→ **EXERCISE**
If a line in the records below contains the word "link", copy it out.

(Stored entries)

-----

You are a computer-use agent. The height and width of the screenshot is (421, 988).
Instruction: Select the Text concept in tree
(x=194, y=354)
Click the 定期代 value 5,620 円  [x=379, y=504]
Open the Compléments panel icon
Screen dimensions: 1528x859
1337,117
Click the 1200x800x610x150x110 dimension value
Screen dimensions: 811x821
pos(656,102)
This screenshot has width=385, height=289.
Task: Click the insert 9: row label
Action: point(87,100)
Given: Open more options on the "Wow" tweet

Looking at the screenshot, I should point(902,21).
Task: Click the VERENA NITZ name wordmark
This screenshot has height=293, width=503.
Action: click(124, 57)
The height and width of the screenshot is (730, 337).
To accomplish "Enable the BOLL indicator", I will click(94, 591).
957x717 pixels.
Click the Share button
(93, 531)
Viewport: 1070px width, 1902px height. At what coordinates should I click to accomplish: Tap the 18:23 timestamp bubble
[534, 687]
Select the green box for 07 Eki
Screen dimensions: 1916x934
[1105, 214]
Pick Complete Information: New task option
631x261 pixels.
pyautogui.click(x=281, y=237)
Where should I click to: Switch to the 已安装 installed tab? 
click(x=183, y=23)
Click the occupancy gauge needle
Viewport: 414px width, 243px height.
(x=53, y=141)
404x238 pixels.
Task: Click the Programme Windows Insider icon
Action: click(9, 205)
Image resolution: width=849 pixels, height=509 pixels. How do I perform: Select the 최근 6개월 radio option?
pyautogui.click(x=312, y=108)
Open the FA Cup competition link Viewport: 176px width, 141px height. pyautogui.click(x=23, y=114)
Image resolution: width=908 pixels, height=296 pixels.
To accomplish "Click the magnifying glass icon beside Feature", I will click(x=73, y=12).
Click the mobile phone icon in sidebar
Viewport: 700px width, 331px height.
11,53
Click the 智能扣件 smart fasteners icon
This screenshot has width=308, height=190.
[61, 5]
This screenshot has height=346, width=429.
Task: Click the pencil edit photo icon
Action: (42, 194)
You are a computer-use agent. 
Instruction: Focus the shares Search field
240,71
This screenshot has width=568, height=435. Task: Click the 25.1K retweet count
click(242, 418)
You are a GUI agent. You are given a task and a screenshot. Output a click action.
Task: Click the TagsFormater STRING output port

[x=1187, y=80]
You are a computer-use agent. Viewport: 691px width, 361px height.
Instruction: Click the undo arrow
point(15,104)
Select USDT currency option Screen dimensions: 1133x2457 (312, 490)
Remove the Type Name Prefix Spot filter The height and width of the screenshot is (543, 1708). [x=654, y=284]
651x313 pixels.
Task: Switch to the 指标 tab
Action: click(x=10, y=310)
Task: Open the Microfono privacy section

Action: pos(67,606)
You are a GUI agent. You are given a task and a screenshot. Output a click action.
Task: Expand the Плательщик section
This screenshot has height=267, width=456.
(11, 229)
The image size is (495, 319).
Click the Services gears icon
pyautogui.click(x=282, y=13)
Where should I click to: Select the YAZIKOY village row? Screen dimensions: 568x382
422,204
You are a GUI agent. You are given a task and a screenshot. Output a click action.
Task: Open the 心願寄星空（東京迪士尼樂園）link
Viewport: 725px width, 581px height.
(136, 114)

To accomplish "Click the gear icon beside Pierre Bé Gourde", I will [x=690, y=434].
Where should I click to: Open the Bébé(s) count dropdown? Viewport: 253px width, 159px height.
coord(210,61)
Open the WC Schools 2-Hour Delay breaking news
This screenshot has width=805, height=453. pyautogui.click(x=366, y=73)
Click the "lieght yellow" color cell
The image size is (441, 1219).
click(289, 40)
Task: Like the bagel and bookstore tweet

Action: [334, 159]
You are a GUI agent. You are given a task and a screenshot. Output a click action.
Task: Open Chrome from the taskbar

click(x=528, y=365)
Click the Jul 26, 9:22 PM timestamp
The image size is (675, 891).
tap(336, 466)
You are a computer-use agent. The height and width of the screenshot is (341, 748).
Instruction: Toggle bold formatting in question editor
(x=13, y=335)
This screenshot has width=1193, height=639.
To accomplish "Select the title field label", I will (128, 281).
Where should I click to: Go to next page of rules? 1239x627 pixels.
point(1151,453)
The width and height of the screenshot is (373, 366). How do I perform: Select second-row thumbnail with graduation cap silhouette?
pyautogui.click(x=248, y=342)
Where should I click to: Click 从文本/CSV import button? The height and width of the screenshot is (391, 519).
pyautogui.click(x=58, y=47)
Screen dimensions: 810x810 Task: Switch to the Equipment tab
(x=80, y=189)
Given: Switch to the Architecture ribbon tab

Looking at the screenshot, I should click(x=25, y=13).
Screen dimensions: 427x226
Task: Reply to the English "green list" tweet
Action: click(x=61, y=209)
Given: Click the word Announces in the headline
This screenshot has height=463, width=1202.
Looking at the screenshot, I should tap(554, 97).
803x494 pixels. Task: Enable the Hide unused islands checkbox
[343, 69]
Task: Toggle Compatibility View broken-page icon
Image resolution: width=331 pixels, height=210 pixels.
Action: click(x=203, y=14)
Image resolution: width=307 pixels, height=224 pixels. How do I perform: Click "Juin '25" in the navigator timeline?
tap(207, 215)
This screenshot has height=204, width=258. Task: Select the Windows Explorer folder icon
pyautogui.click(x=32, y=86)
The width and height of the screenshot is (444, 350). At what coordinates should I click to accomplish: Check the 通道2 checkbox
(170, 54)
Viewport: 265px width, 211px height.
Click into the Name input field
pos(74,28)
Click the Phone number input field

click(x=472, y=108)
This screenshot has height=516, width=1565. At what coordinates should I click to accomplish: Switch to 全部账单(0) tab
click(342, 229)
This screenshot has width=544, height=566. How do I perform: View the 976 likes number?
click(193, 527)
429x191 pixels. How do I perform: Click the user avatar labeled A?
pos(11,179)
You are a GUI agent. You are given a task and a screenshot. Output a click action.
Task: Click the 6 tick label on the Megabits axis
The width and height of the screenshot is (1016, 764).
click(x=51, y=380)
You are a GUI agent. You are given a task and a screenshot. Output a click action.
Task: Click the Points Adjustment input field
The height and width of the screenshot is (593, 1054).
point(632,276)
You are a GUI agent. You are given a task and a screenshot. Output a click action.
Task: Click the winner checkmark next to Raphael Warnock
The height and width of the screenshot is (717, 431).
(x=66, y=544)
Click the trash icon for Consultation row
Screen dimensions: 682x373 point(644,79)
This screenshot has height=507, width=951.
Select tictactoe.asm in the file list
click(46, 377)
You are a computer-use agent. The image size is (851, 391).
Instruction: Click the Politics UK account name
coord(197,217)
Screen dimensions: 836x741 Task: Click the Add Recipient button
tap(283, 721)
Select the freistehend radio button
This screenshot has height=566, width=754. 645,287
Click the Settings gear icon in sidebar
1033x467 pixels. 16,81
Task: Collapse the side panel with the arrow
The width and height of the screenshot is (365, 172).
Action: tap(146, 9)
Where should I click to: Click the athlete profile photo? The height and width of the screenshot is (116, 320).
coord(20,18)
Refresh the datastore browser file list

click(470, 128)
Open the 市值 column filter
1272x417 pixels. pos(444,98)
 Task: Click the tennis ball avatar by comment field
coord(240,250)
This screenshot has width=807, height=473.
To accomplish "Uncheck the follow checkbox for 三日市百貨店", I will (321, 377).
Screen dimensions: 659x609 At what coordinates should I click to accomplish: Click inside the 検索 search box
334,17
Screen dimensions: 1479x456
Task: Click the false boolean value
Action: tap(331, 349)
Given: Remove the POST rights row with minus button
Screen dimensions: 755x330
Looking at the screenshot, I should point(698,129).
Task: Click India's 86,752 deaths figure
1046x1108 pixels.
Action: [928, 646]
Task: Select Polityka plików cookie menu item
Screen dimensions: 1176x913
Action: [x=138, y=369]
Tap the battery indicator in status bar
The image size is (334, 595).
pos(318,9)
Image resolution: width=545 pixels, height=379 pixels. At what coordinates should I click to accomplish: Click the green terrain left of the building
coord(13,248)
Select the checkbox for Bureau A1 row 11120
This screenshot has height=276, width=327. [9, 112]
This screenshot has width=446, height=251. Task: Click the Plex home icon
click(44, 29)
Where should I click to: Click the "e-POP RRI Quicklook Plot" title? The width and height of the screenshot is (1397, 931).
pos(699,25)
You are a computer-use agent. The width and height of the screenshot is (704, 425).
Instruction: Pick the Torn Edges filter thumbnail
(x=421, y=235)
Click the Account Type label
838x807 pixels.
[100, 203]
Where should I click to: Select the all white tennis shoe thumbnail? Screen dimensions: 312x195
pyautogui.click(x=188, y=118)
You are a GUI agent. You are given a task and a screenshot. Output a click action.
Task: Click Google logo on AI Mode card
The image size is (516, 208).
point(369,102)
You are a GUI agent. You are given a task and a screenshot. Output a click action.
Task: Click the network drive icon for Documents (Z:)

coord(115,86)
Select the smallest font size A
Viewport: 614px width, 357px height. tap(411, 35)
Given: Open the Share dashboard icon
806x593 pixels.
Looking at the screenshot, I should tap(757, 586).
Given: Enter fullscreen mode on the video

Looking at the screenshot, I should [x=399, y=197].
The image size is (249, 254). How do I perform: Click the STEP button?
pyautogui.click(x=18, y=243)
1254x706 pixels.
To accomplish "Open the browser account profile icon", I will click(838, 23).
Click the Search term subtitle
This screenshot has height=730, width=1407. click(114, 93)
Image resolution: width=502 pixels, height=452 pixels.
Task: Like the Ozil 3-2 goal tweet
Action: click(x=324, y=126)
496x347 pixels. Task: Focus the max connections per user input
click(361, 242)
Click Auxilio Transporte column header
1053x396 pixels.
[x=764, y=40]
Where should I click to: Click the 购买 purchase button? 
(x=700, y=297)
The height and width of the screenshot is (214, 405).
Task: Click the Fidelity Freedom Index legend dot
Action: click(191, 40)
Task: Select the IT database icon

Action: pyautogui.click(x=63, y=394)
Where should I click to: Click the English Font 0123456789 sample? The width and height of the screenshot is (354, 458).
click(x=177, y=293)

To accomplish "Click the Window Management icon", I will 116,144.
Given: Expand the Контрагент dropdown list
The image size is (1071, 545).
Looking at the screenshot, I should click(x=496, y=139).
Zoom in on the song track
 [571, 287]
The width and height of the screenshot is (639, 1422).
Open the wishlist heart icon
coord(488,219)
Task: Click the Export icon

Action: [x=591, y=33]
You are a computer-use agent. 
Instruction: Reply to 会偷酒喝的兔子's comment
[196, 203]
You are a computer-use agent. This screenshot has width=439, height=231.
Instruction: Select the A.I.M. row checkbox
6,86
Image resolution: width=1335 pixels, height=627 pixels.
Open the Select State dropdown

-----

→ **ANSWER TO THIS EXERCISE**
Open the FA Cup competition link Viewport: 176px width, 141px height. pyautogui.click(x=23, y=114)
Task: Open the 心願寄星空（東京迪士尼樂園）link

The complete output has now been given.